READING TEXT |
━━━━━━━━

This is a lot of extra work for little additional gain. A useful compro‐
mise is the built-in `stopifnot()` ; it checks that each argument is
TRUE , and produces a generic error message if not:

In [39]:
wt_mean <- function(x, w, na.rm = FALSE) {
    stopifnot(is.logical(na.rm), length(na.rm) == 1)
    stopifnot(length(x) == length(w))
    
    if (na.rm) {
        miss <- is.na(x) | is.na(w)
        x <- x[!miss]
        w <- w[!miss]
    }
    sum(w * x) / sum(x)
}

wt_mean(1:6, 6:1, na.rm = 'foo')

ERROR: Error in wt_mean(1:6, 6:1, na.rm = "foo"): is.logical(na.rm) is not TRUE


Note that when using `stopifnot()` you assert what should be true
rather than checking for what might be wrong

## Dot-Dot-Dot (...)

Many functions in R take an arbitrary number of inputs:

In [40]:
sum(1, 2, 3, 4, 5, 6, 7, 8, 9, 0)

In [41]:
stringr::str_c('a', 'b', 'c', 'd', 'e', 'f', 'g')

How do these functions work? They rely on a special argument: `...`
(pronounced dot-dot-dot). This special argument captures any
number of arguments that aren’t otherwise matched.

It’s useful because you can then send those `...` on to another function. This is a useful catch-all if your function primarily wraps
another function. For example, I commonly create these helper
functions that wrap around `str_c()` :

In [42]:
commas <- function(...) stringr::str_c(..., collapse = ', ')
commas(letters[1:10])

In [43]:
rule <- function(..., pad = '-') {
    title <- paste0(...)
    width <- getOption('width') - nchar(title) - 5
    cat(title, ' ', stringr::str_dup(pad, width), '\n', sep = '')
}
rule('Important output')

Important output -----------------------------------------------------------


Here `...` lets me forward on any arguments that I don’t want to deal
with to `str_c()` . It’s a very convenient technique. But it does come
at a price: any misspelled arguments will not raise an error. This
makes it easy for typos to go unnoticed:

In [44]:
x <- c(1, 2)
sum(x, na.mr = TRUE)

If you just want to capture the values of the `...` , use `list(...)` .

## Lazy Evaluation
Arguments in R are lazily evaluated: they’re not computed until
they’re needed. That means if they’re never used, they’re never
called. This is an important property of R as a programming lan‐
guage, but is generally not important when you’re writing your own
functions for data analysis.

## Writing Pipeable Functions

If you want to write your own pipeable functions, thinking about
the return value is important. There are two main types of pipeable
functions: transformation and side-effect.

In __transformation__ functions, there’s a clear “primary” object that is
passed in as the first argument, and a modified version is returned
by the function. For example, the key objects for dplyr and tidyr are
data frames. If you can identify what the object type is for your
domain, you’ll find that your functions just work with the pipe.

━━━━━━━━

DATASET SECTION |

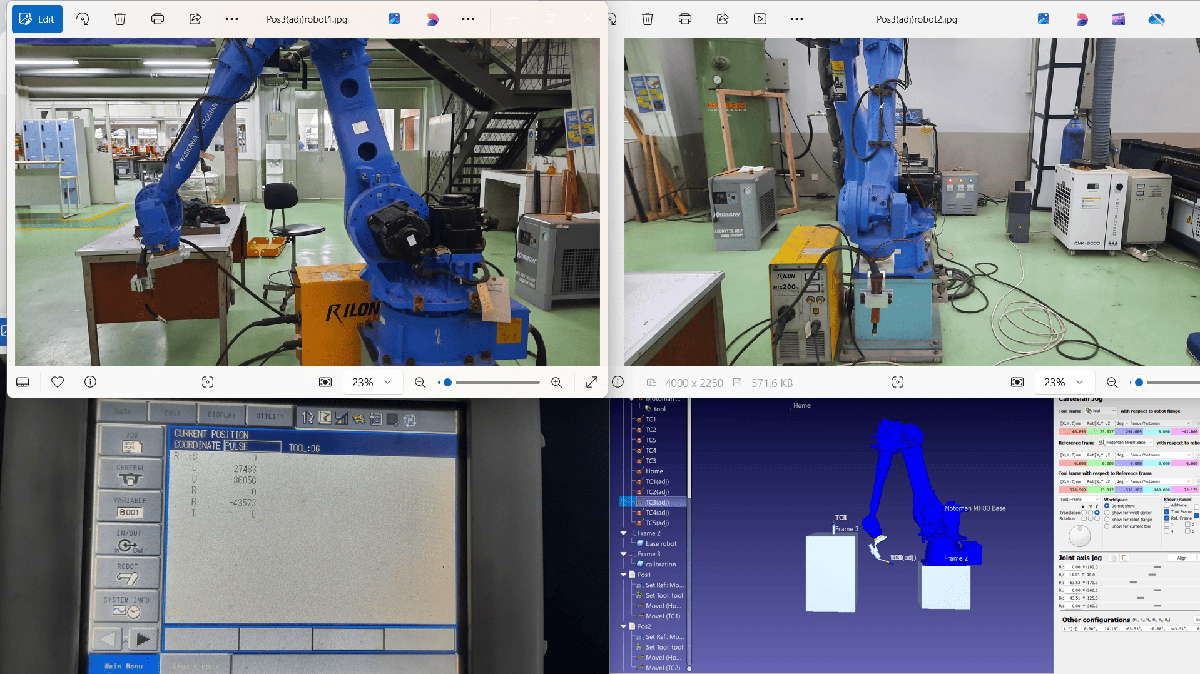Click the Edit button in robot1.jpg viewer
The width and height of the screenshot is (1200, 674).
pyautogui.click(x=38, y=19)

━━━━━━━━

DIRECTIVES |
**1.** Rewrite the paragraph of the text on R functions that begins "Arguments in R are lazily evaluated" in a shorter form, keeping its main facts.
**2.** Repeat the passage of the text on R functions from "## Dot-Dot-Dot (...)" to "stringr::str_c('a', 'b', 'c', 'd', 'e', 'f', 'g')", word for word.

COMPLETE ANSWERS |
**1.** R evaluates arguments lazily, computing them only when they're needed, so unused arguments are never called. This is an important property of R as a programming language but generally doesn't matter when writing your own functions for data analysis.

**2.**
## Dot-Dot-Dot (...)

Many functions in R take an arbitrary number of inputs:

In [40]:
sum(1, 2, 3, 4, 5, 6, 7, 8, 9, 0)

In [41]:
stringr::str_c('a', 'b', 'c', 'd', 'e', 'f', 'g')